• _WORK REQUEST_: Everything from the line containing "Screen dimensions: 1729x471" through the final line of the entries below should be repeated exactly, and nothing else.
**********
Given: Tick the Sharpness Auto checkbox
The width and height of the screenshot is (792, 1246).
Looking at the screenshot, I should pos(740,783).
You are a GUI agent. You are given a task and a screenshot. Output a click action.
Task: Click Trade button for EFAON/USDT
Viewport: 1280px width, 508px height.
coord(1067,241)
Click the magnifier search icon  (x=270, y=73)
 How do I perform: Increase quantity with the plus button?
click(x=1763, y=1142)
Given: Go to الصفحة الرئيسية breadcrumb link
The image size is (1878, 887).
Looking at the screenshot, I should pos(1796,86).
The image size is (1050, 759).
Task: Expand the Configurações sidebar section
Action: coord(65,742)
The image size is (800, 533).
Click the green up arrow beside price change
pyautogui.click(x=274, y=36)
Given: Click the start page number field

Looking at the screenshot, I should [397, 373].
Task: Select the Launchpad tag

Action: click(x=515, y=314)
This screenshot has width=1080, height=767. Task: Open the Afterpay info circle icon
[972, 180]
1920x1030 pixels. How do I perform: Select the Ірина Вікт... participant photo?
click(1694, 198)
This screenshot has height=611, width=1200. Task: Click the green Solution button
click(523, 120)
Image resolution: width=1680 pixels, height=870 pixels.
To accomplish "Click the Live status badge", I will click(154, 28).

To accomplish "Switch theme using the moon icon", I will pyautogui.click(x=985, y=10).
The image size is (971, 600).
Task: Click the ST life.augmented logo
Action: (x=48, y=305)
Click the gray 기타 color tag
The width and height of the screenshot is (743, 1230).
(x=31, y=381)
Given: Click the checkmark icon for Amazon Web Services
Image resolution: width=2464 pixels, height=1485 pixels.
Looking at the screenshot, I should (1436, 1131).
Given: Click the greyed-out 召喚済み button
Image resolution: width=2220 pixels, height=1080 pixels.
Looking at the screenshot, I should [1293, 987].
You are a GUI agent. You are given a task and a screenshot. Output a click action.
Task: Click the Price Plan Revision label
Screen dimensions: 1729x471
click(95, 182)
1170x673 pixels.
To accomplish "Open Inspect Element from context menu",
**********
• _EXPECTED ANSWER_:
Screen dimensions: 1729x471
click(95, 182)
1170x673 pixels.
To accomplish "Open Inspect Element from context menu",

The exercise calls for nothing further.